Virgin of the Immaculate Conception
Bartolomé Esteban Murillo
Oil on canvas (ca. 1670)
Murillo was one of Spain's greatest 17th-century painters, known for his atmospheric renderings of religious scenes. The Virgin of the Immaculate Conception is a later work painted in what is called Murillo's vaporous style. Here surface textures soften, and contours appear to dissolve in the shimmering atmosphere, lending a gentle, otherworldly aspect to the subject of the painting. A belief of the Latin Church for centuries, the Immaculate Conception holds that the Virgin Mary was conceived naturally in her mother's womb, but with immunity to Original Sin. As the second Eve and the mother of Christ, she was proclaimed to be spotless or "immaculate." The crescent moon on which the Virgin stands is the spiritual symbol of the Immaculate Conception.
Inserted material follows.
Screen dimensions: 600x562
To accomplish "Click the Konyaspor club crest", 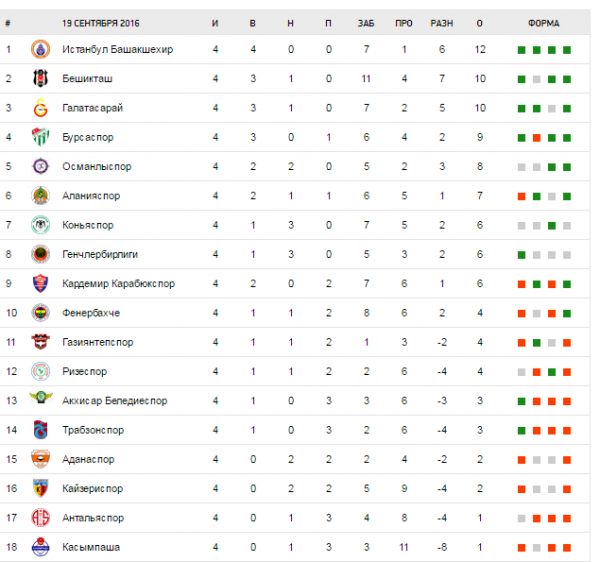I will pos(41,225).
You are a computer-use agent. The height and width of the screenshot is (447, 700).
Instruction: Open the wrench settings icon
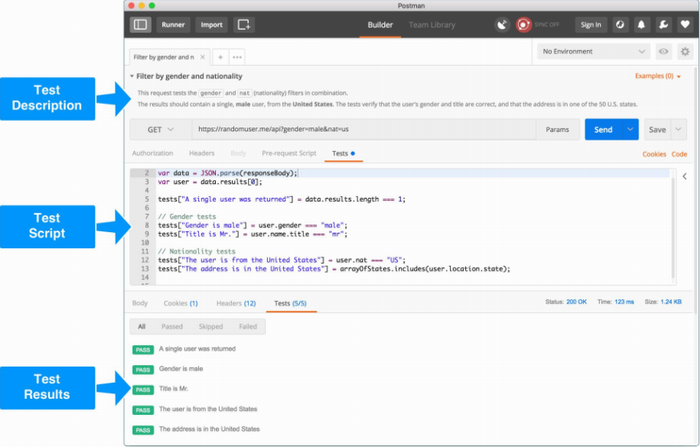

Family Portrait in a Landscape
Gonzales Coques developed a portrait style that combined the intimacy of a small-scale painting with the grandeur of court portraiture. Here, this family displays their wealth by posing in a garden setting decorated with ornamental features taken from the artist’s repertoire of stock accessories. The black groom leading a horse does not necessarily represent an actual person, but would have been perceived at the time as an “exotic” status symbol. Artists regularly inserted African youths into portraits even when their sitters did not retain black servants in their households.
Oil on canvas (1630)
Saint Jerome was born in 347 and died in 420. Jerome was known for translating most of the Bible into Latin and his teachings on Christian moral life. An interesting anachronism in this is Bloemaert painting Jerome with glasses which were not invented until around 1290 in Italy. It most likely was done on purpose to give a studious appearance.
The Entombment of Saint Catherine of Alexandria, 1636/1637
Francisco de Zurbarán
Saint Catherine was a 4th-century princess of Alexandria who vowed to devote her life to God and was martyred for refusing to marry the Emperor Maxentius. After torture by fire, she was condemned to death on a spiked wheel, shown in the painting's right foreground. When Catherine touched the wheel, it miraculously fell apart, and so she was beheaded. Zurbarán depicts the deceased saint being lifted by angels who will transport her to the top of Mount Sinai, her burial place. Typically Baroque, the action of the painting nearly spills into our own space, and its deep shadows reflect the widespread influence, in this instance extending beyond Italy into Spain, of Caravaggio.